*Task*. Restate word for word the lines beginning with the one that contains "[WhatsApp] (1213, 2281)" and ending at the bottom of the records below, both included.

Collected data entries

• • • •

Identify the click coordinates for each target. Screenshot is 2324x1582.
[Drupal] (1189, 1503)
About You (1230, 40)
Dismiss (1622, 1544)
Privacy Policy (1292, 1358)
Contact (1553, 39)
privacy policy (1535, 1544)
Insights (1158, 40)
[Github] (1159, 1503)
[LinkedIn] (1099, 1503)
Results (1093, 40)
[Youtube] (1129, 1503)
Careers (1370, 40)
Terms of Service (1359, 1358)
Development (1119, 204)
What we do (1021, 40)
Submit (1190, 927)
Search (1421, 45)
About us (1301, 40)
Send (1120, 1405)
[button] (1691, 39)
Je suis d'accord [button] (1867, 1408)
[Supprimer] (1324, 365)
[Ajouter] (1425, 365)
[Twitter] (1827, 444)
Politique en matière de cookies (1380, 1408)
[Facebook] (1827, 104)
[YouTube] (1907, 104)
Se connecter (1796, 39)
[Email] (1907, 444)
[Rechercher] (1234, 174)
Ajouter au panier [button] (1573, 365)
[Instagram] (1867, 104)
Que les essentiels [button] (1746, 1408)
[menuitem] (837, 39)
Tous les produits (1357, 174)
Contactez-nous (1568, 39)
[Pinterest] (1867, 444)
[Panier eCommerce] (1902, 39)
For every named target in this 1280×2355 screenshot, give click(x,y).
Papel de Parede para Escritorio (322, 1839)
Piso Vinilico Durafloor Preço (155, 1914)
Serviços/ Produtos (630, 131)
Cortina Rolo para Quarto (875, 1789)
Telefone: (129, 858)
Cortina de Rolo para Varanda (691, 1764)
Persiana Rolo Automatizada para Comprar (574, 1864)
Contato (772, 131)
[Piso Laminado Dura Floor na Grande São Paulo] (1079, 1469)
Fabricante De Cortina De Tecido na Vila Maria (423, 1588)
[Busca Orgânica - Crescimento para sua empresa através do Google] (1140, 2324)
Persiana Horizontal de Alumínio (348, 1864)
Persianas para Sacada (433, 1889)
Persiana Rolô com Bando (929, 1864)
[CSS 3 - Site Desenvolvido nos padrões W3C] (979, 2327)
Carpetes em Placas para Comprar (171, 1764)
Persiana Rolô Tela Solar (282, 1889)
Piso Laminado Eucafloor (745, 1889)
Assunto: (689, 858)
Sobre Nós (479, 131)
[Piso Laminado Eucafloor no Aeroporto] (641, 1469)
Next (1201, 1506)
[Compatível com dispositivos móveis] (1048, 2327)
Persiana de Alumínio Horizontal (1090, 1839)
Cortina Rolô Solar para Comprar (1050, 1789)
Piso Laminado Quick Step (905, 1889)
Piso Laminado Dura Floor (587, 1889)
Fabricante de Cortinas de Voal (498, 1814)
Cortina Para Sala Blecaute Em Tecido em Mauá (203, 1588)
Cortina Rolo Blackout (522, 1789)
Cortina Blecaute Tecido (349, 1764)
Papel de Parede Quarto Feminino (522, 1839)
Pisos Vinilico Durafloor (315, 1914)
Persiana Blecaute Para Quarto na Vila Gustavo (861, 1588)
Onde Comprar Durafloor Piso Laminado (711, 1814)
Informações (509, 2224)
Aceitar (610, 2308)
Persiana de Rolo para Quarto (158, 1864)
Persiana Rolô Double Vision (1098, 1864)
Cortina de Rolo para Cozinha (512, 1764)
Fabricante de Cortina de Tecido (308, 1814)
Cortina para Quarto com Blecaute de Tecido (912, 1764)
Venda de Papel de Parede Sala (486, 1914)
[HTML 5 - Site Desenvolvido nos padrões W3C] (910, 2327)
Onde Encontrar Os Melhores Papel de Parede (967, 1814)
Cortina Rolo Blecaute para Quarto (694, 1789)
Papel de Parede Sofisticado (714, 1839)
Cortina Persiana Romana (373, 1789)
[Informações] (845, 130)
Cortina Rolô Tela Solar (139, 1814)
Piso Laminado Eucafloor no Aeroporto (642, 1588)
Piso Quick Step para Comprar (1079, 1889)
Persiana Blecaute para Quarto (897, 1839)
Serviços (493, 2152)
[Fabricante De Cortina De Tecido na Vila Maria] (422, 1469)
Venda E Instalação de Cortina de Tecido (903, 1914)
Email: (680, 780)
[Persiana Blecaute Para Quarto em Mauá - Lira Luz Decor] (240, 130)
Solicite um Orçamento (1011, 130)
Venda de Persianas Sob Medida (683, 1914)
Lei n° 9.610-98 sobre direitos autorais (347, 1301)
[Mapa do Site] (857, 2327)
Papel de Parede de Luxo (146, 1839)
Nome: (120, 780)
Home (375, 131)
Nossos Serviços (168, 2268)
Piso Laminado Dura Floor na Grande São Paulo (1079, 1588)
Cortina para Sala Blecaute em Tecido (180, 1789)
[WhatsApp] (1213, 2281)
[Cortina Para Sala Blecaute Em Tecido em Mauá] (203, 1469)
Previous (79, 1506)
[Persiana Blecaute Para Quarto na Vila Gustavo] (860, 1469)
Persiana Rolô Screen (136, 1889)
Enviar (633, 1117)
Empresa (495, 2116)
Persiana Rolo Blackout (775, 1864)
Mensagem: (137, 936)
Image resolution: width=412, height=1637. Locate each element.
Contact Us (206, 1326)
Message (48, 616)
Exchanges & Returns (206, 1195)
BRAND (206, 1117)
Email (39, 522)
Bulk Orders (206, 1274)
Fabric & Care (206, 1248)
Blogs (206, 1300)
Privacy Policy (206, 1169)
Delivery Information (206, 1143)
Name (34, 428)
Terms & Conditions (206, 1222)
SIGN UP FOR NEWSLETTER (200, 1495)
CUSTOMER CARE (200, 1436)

• • • •

*Solution to this problem*.
[WhatsApp] (1213, 2281)
[Cortina Para Sala Blecaute Em Tecido em Mauá] (203, 1469)
Previous (79, 1506)
[Persiana Blecaute Para Quarto na Vila Gustavo] (860, 1469)
Persiana Rolô Screen (136, 1889)
Enviar (633, 1117)
Empresa (495, 2116)
Persiana Rolo Blackout (775, 1864)
Mensagem: (137, 936)
Image resolution: width=412, height=1637. Locate each element.
Contact Us (206, 1326)
Message (48, 616)
Exchanges & Returns (206, 1195)
BRAND (206, 1117)
Email (39, 522)
Bulk Orders (206, 1274)
Fabric & Care (206, 1248)
Blogs (206, 1300)
Privacy Policy (206, 1169)
Delivery Information (206, 1143)
Name (34, 428)
Terms & Conditions (206, 1222)
SIGN UP FOR NEWSLETTER (200, 1495)
CUSTOMER CARE (200, 1436)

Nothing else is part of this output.